Any experience of renting laws?
Discussion
Heres an interesting question for you:
Theres a house myself and some mates are looking at renting as a flat for next year - so we put in an 'application to rent' through the agents who are renting it out, along with their requested previous ladlord references, etc etc.
Had a call back from the agent, who says he's checked out our references etc and is quite happy with all that, and he's been in touch with the owner (via her daughter, as the owner is in China) who is happy to have a fixed term lease (what we want) instead of the short-term originally suggested. But heres the catch: the owner wants to increase rent from $400pw to $500pw, which would mean 100 each instead of 80, a 25% increase.
Now I would have thought that under the fair trading act etc, they would have to provide it at the advertised price, especially when we've put in an application from that ad. We could just let it go and find somewhere else, but we really like this place and would like to get it if we can.

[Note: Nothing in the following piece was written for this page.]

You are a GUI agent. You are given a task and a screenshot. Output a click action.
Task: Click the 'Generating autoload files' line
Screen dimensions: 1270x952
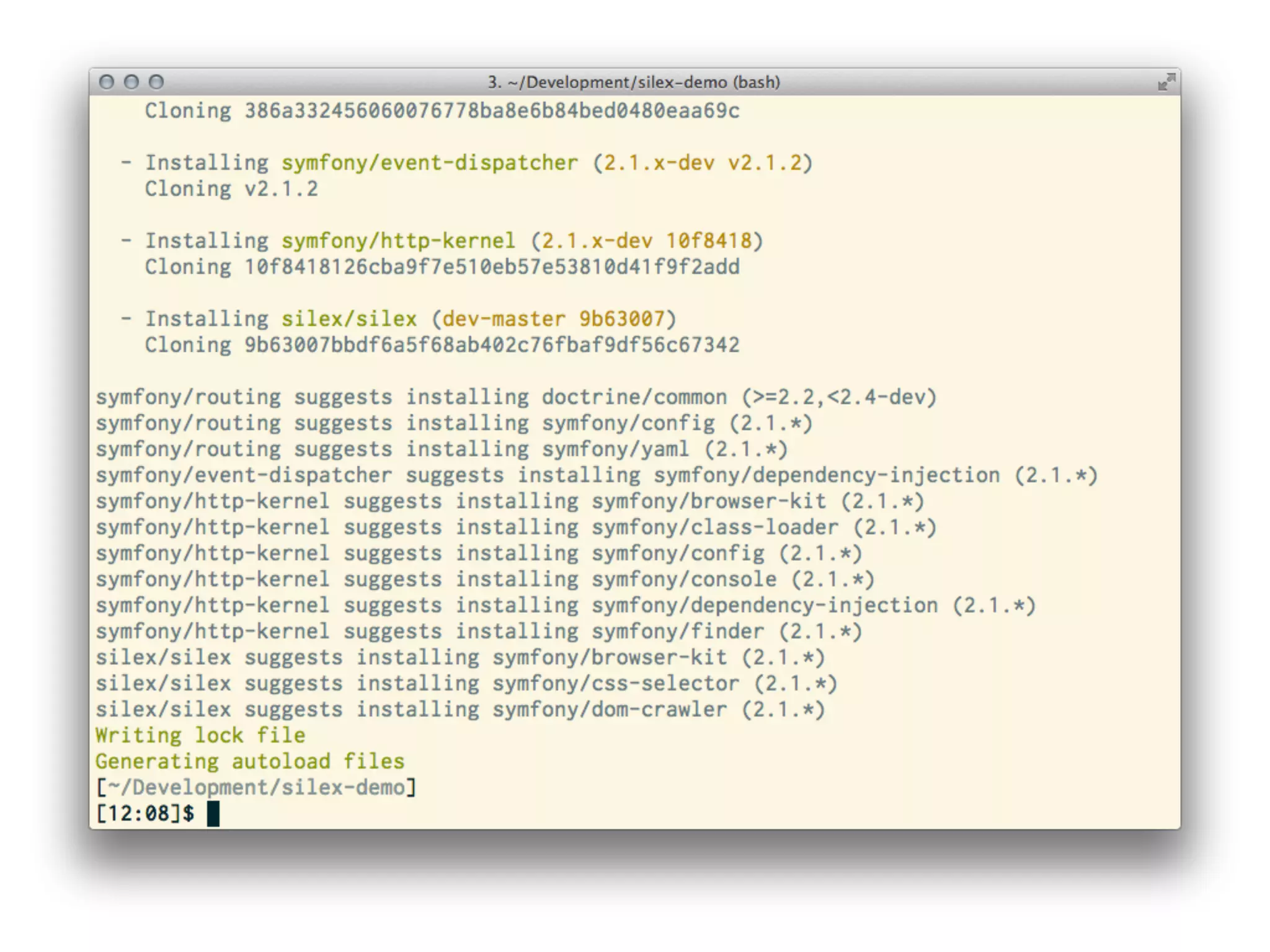click(x=249, y=761)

So...anybody have an experience of similiar situations, or know useful bits of law which I can quote at the agent? I've done a little bit of investigating myself, and also had a chat with Tenancy Services, who said they shouldn't be able to increase it but didn't really give me concrete reasons why, basically just the suggestion that an application at the advertised price can be treated as a binding verbal agreement.
Problem is I also don't want them getting all arsey and making up some reason to not let us rent it, and then just re-listing at the higher price.
Any ideas?
Theres a house myself and some mates are looking at renting as a flat for next year - so we put in an 'application to rent' through the agents who are renting it out, along with their requested previous ladlord references, etc etc.

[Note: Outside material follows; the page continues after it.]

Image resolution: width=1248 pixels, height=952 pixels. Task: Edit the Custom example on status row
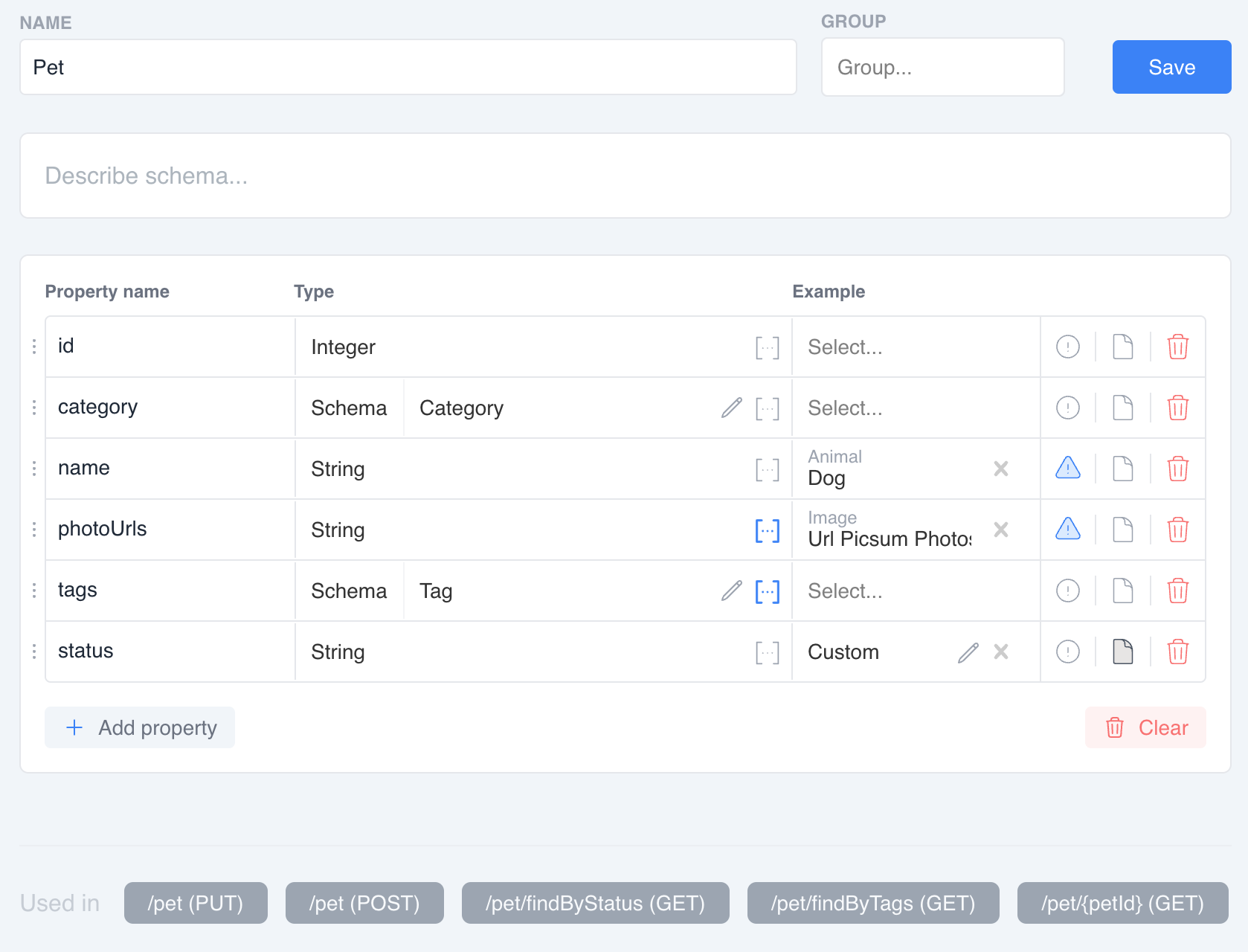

Had a call back from the agent, who says he's checked out our references etc and is quite happy with all that, and he's been in touch with the owner (via her daughter, as the owner is in China) who is happy to have a fixed term lease (what we want) instead of the short-term originally suggested. But heres the catch: the owner wants to increase rent from $400pw to $500pw, which would mean 100 each instead of 80, a 25% increase.
Now I would have thought that under the fair trading act etc, they would have to provide it at the advertised price, especially when we've put in an application from that ad. We could just let it go and find somewhere else, but we really like this place and would like to get it if we can.
So...anybody have an experience of similiar situations, or know useful bits of law which I can quote at the agent? I've done a little bit of investigating myself, and also had a chat with Tenancy Services, who said they shouldn't be able to increase it but didn't really give me concrete reasons why, basically just the suggestion that an application at the advertised price can be treated as a binding verbal agreement.
Problem is I also don't want them getting all arsey and making up some reason to not let us rent it, and then just re-listing at the higher price.
Any ideas?
I have some more general experience of this.
A conventional contract must have 3 elements: Offer, Acceptance & Consideration. In this case however it is not really an 'offer' but an 'offer to treat' (try Goooooogling that as it is a well established principle).
I'm unaware of any specific exception that applies to the Residential Tenancies Act www.dbh.govt.nz/residential-tenancies-act but it might be worth a look here.
I suspect it will come down to your negotiation skills. If anything a fixed term tenancy should be at a lower rate because the landlord is mitigating the costs & risks of having to re-let for the period of the tenancy.
I'd go back, in writing, with that (polite) argument. Also keeping in mind that, I presume, it is harder to get tenants at this time of the year as last-year students have left and next years first-year students have not arrived yet ?¿?
Good luck
A conventional contract must have 3 elements: Offer, Acceptance & Consideration. In this case however it is not really an 'offer' but an 'offer to treat' (try Goooooogling that as it is a well established principle).
I'm unaware of any specific exception that applies to the Residential Tenancies Act www.dbh.govt.nz/residential-tenancies-act but it might be worth a look here.
I suspect it will come down to your negotiation skills. If anything a fixed term tenancy should be at a lower rate because the landlord is mitigating the costs & risks of having to re-let for the period of the tenancy.
I'd go back, in writing, with that (polite) argument. Also keeping in mind that, I presume, it is harder to get tenants at this time of the year as last-year students have left and next years first-year students have not arrived yet ?¿?
Good luck
Yeah usualy short term is the one you want as you can get out of it easily and the landlord cant, fixed term is far better for the landlord.
He's prolly trying it on as theres more tenants than he was expecting? Just tell him $400 or stuff it, usualy you negotiate down from the advertised price, from what I've seen Kiwi's (landlords/sellers) tend to see $$$ signs before much else.
He's prolly trying it on as theres more tenants than he was expecting? Just tell him $400 or stuff it, usualy you negotiate down from the advertised price, from what I've seen Kiwi's (landlords/sellers) tend to see $$$ signs before much else.